# Evangelism versus witness versus preaching versus.....



## Pergamum (Feb 24, 2008)

Hello;

Frequently on the PB we banter over who can do what....women, laymen, etc, what can they do...

But often we do not define those tasks. 

We state that category x (say laymen) are not to preach, but then we often do not define preaching.What is preaching? What is teaching? Whatis witnessing publicly? What is sharing or dialoguing?

So, what is the differences between some of these terms in the NT such as evangelism, witnesssing, preaching, proclaiming, and who can do what?

For instance all are not preachers, but all Christians witness in some capacity, fitting with their calling. Also, we have had threads about "every member ministry" and the denial of this. So what exactly is ministry? If ministry fits with the SPirits gifting of Christians, then every Christian possess the Spirit's gifting, yet all are not the desingated leaders of the church. We speak of whether the laymen can preach or even if they have a duty of evangelism, but often fail to distinguish evangelism from other forms of witness. 

So, what are the distinctions in definitions related to communicating the Gospel. And who can do what?


----------



## Amazing Grace (Feb 24, 2008)

Pergamum said:


> So, what are the distinctions in definitions related to communicating the Gospel. And who can do what?



Pergy: I have noticed you enquire a lot regarding 'missions'. From where I stand you are looking for a prescribed schematic or grid. I do not get too caught up into who can do what, even when some attempt to defend this view from scripture. As soon as we look at a resume, or ecclessial qualifications, we immediately lose the fervency. Most of the time it is those with letters after their name that defend this faulty view of evangelism/missions/witnessing. People are given certain gifts, not all are all of them, yet there is no reason that all cannot share the Gospel of sovereign grace of Christ. Even if it is as basic as, "I once was blind but now I see", there is the gospel. Others can get deeper, but all start on the same level. It is one of depth, not vertical in any way. The apostles were not scholars of any sort. Basic blue collar fishermen and unlearned compared to the scribes and pharisees. Listen to what Paul says against what many teach today. Basically it means many degrees does not equal any heat.

- PROVIDED DATA
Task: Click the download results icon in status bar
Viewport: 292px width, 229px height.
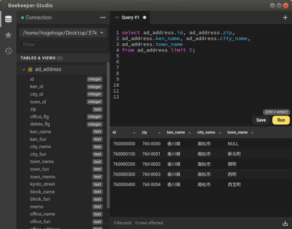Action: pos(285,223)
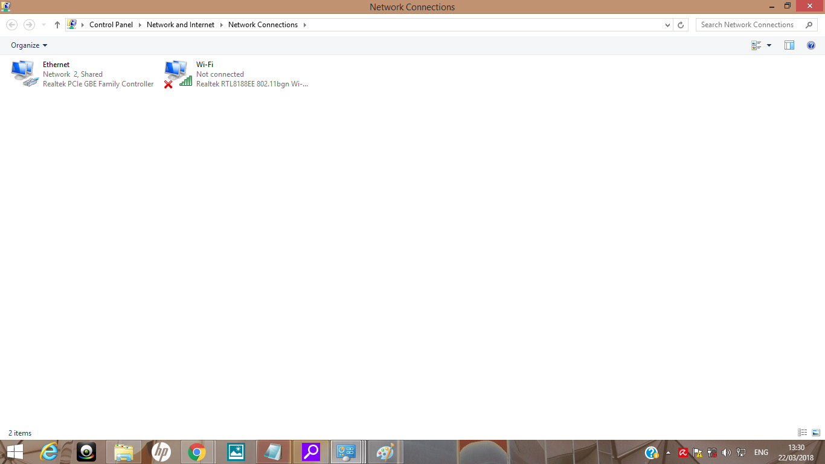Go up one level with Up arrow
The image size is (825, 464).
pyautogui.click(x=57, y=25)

* * *

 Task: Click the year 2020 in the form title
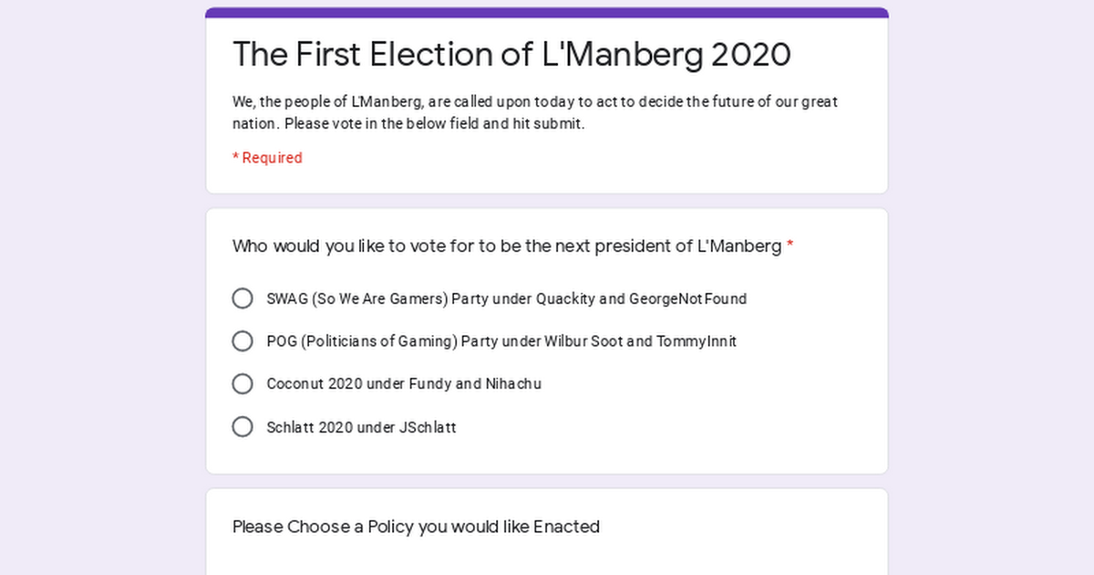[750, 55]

* * *

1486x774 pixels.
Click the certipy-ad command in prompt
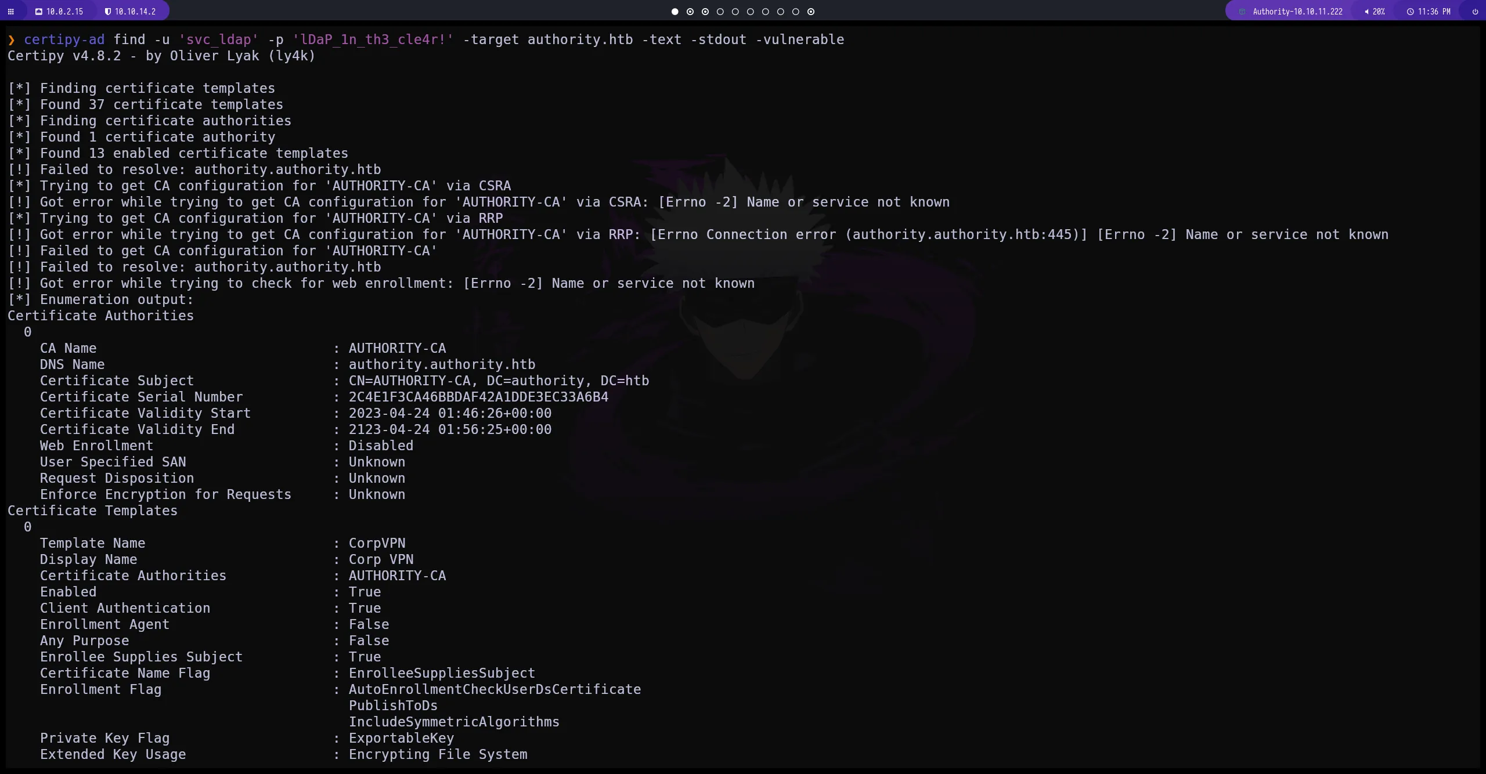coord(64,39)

- STATED TASK 1
In the forum thread on evangelism and preaching, what category does Pergamum give as an example of people said not to preach?
- STATED TASK 2
Quote the stretch of the evangelism thread from "For instance all" through "Grace (Feb 24, 2008)".
- STATED TASK 3
Write the next part of the forum thread on evangelism versus preaching, picking up right after its last sentence.

- EXERCISE ANSWER 1
Laymen

- EXERCISE ANSWER 2
For instance all are not preachers, but all Christians witness in some capacity, fitting with their calling. Also, we have had threads about "every member ministry" and the denial of this. So what exactly is ministry? If ministry fits with the SPirits gifting of Christians, then every Christian possess the Spirit's gifting, yet all are not the desingated leaders of the church. We speak of whether the laymen can preach or even if they have a duty of evangelism, but often fail to distinguish evangelism from other forms of witness. 

So, what are the distinctions in definitions related to communicating the Gospel. And who can do what?


----------



## Amazing Grace (Feb 24, 2008)

- EXERCISE ANSWER 3
18For the message of the cross is foolishness to those who are perishing, but to us who are being saved it is the power of God. 19For it is written:
"I will destroy the wisdom of the wise;
the intelligence of the intelligent I will frustrate."[c]

20Where is the wise man? Where is the scholar? Where is the philosopher of this age? Has not God made foolish the wisdom of the world? 21For since in the wisdom of God the world through its wisdom did not know him, God was pleased through the foolishness of what was preached to save those who believe. 22Jews demand miraculous signs and Greeks look for wisdom, 23but we preach Christ crucified: a stumbling block to Jews and foolishness to Gentiles, 24but to those whom God has called, both Jews and Greeks, Christ the power of God and the wisdom of God. 25For the foolishness of God is wiser than man's wisdom, and the weakness of God is stronger than man's strength.

26Brothers, think of what you were when you were called. Not many of you were wise by human standards; not many were influential; not many were of noble birth. 27But God chose the foolish things of the world to shame the wise; God chose the weak things of the world to shame the strong. 28He chose the lowly things of this world and the despised things—and the things that are not—to nullify the things that are, 29so that no one may boast before him. 30It is because of him that you are in Christ Jesus, who has become for us wisdom from God—that is, our righteousness, holiness and redemption. 31Therefore, as it is written: "Let him who boasts boast in the Lord."[d]


2For I resolved to know nothing while I was with you except Jesus Christ and him crucified. 3I came to you in weakness and fear, and with much trembling. 4My message and my preaching were not with wise and persuasive words, but with a demonstration of the Spirit's power, 5so that your faith might not rest on men's wisdom, but on God's power.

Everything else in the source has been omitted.